PASSAGE GIVEN
1. Caller sends a request and blocks
2. Caller cannot execute any code meanwhile
3. Receiver responds, Caller unblocks
4. Caller and Receiver are in sync


<br>

##### example (note the waste!)

1. program asks OS to read from disk
2. program main threads is taken off the CPU
3. read is complete and program resume execution (costly)

<br>

#### Asynchronous I/O: the basic idea

1. caller sends a request
2. caller can work until it gets a response
3. caller either:
        - checks whether the response is ready (epoll)
        - receiver calls back when it's done (io_uring)
        - spins up a new thread that blocks
4. caller and receiver not in sync

<br>

#### Sync vs. Async in a Request Response

- synchronicity is a client property
- most modern client libraries are async


<br>

#### Async workload is everywhere

- async programming (promises, futures)
- async backend processing
- async commits in postgres
- async IO in Linux (epoll, io_uring)
- async replication
- async OS fsync (filesystem cache)

<br>

----

### Push

<br>

#### pros and coins

- real-time
- the client must be online (connected to the server)
- the client must be able to handle the load
- polling is preferred for light clients.
- used by  RabbitMQ (clients consume the queues, and the messages are pushed to the clients)

<br>

#### the basic idea

1. client connects to a server
2. server sends data to the client
3. client doesn't have to request anything
4. protocol must be bidirectional


<br>

----

### Polling

<br>

* used when a request takes long time to process (e.g., upload a video) and very simple to build
* however, it can be too chatting, use too much network bandwidth and backend resources

<br>

#### the basic idea

1. client sends a request
2. server responds immediately with a handle
3. server continues to process the request
4. client uses that handle to check for status
5. multiple short request response as polls


<br>

---

### Long Polling


<br>

* a poll requests where the server only responds when the job is ready (used when a request takes long time to process and it's not real time)

EXERCISE GOAL
Continue the notes above on synchronous, asynchronous, push, and polling communication, picking up right after their final point about long polling.

COLLECTED MATERIAL

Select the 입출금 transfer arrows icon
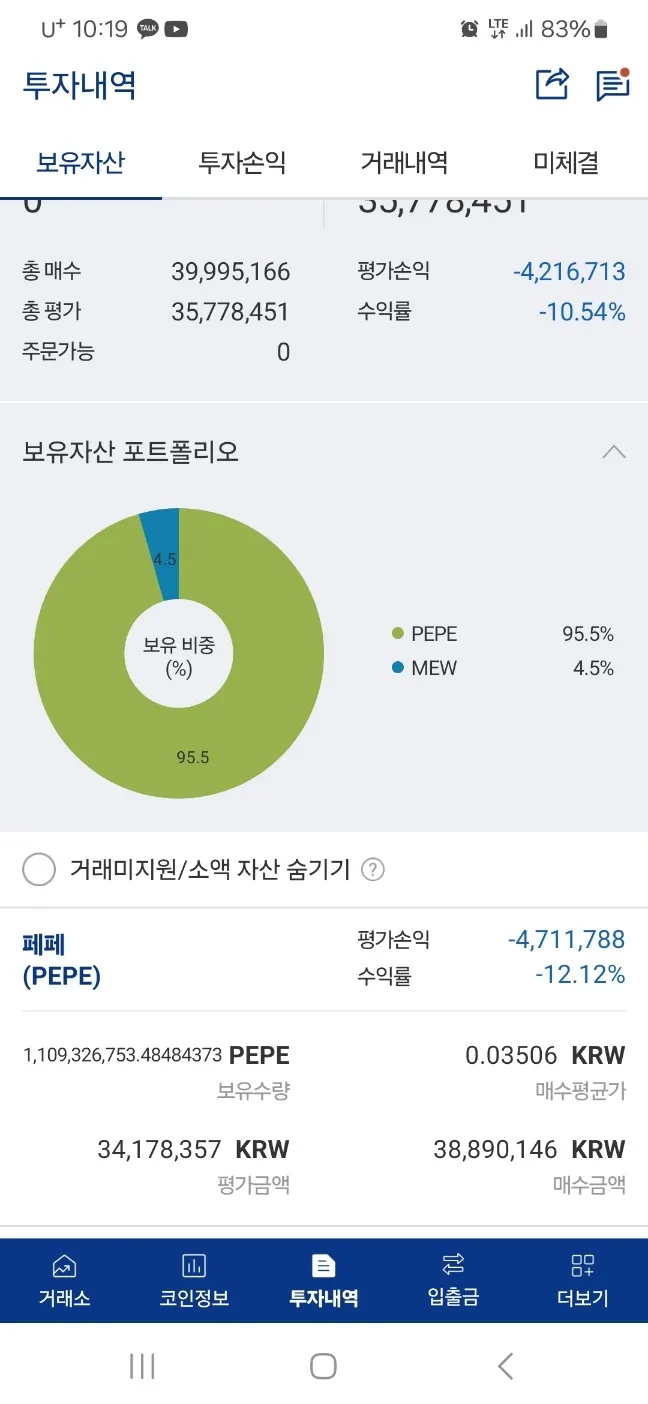tap(453, 1263)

RESULT
* used by Kafka

<br>

#### the basic idea


1. clients sends a request
2. server responds immediately with a handle
3. server continues to process the request
4. client uses that handle to check for status
5. server does not reply until has the response (and there are some timeouts)


<br>

---

### Server Sent Events


<br>

* one request with a long response, but the client must be online and be able to handle the response

<br>

#### the basic idea

1. a response has start and end
2. client sends a request
3. server sends logical events as part of response
4. server never writes the end of the response
5. it's still a request but an unending response
6. client parses the streams data
7. works with HTTP

<br>

----

### Publish Subscribe (Pub/Sub)

<br>

* one publisher has many reader (and there can be many publishers)
* relevant when there are many servers (e.g., upload, compress, format, notification)
* great for microservices as it scales with multiple receivers
* loose coupling (clients are not connected to each other and works while clients not running)
* however, you cannot know if the consumer/subscriber got the message or got it twice, etc.
* also, it might result on network saturation and extra complexity
* used by RabbitQ and Kafka


<br>

---

### Multiplexing vs. Demultiplexing

<br>


* used by HTTP/2, QUIC, connection pool, MPTCP
* connection pooling is a technique where you can spin several backend connections and keep them "hot"


<br>

---

### Stateful vs. Stateless


<br>

* a very contentious topic: is state stored in the backend? how do you rely on the state of an application, system, or protocol?
* **stateful backend**: store state about clients in its memory and depends on the information being there
* **stateless backend**: client is responsible to "transfer the state" with every request (you may store but can safely lose it).

<br>

#### Stateless backends

* stateless backends can still store data somewhere else
* the backend remain stateless but the system is stateful (can you restart the backend during idle time while the client workflow continues to work?)

<br>

#### Stateful backend

* the server generate a session, store locally, and return to the user
* the client check if the session is in memory to authenticate and return
* if the backend is restarted, sessions are empty (it never relied on the databases)

<br>

#### Stateless vs. Stateful protocols

* the protocols can be designed to store date
* TCP is stateful: sequences, connection file descriptor
* UDP is stateless: DNS send queryID in UDP to identify queries
* QUIC is stateful but because it sends connectionID to identify connection, it transfer the state across the protocol
* you can build a stateless protocol on top of a stateful one and vice versa (e.g., HTTP on top of TCP, with cookies)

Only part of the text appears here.